TASK OBJECTIVE » Below this line is a set of entries; quote exactly the lines from the line that contains "Accepter tout [button] (1284, 2160)" to the line that contains "Accept all [button] (1755, 1346)", both lines included.

LISTED RECORDS »
- - -

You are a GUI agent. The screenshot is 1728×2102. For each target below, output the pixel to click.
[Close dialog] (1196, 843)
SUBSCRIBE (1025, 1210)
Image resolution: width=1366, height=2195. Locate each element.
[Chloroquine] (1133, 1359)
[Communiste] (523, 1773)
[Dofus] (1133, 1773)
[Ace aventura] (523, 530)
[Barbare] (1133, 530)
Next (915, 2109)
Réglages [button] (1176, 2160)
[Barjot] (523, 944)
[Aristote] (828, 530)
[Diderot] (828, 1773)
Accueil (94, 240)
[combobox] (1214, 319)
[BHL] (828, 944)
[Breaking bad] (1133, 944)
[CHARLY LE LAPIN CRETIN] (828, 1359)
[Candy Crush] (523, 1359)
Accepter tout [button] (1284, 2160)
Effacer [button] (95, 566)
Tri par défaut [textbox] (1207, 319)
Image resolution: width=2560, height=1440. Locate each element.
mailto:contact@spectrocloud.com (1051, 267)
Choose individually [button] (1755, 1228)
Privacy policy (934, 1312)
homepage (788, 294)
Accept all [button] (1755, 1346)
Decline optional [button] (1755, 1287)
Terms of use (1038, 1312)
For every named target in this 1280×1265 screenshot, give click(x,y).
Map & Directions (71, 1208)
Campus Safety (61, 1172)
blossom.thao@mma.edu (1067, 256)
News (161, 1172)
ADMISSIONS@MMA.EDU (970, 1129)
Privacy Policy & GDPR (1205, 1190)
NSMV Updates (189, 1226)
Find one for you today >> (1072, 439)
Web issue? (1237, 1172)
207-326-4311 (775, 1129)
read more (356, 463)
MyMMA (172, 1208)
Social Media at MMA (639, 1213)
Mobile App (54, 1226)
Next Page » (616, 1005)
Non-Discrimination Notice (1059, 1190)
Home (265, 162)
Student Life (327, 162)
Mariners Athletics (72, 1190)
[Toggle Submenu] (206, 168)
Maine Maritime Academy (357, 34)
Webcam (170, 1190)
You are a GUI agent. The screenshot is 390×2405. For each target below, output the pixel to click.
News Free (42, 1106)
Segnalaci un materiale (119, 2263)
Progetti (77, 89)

- - -

EXERCISE RESULT »
Accepter tout [button] (1284, 2160)
Effacer [button] (95, 566)
Tri par défaut [textbox] (1207, 319)
Image resolution: width=2560, height=1440. Locate each element.
mailto:contact@spectrocloud.com (1051, 267)
Choose individually [button] (1755, 1228)
Privacy policy (934, 1312)
homepage (788, 294)
Accept all [button] (1755, 1346)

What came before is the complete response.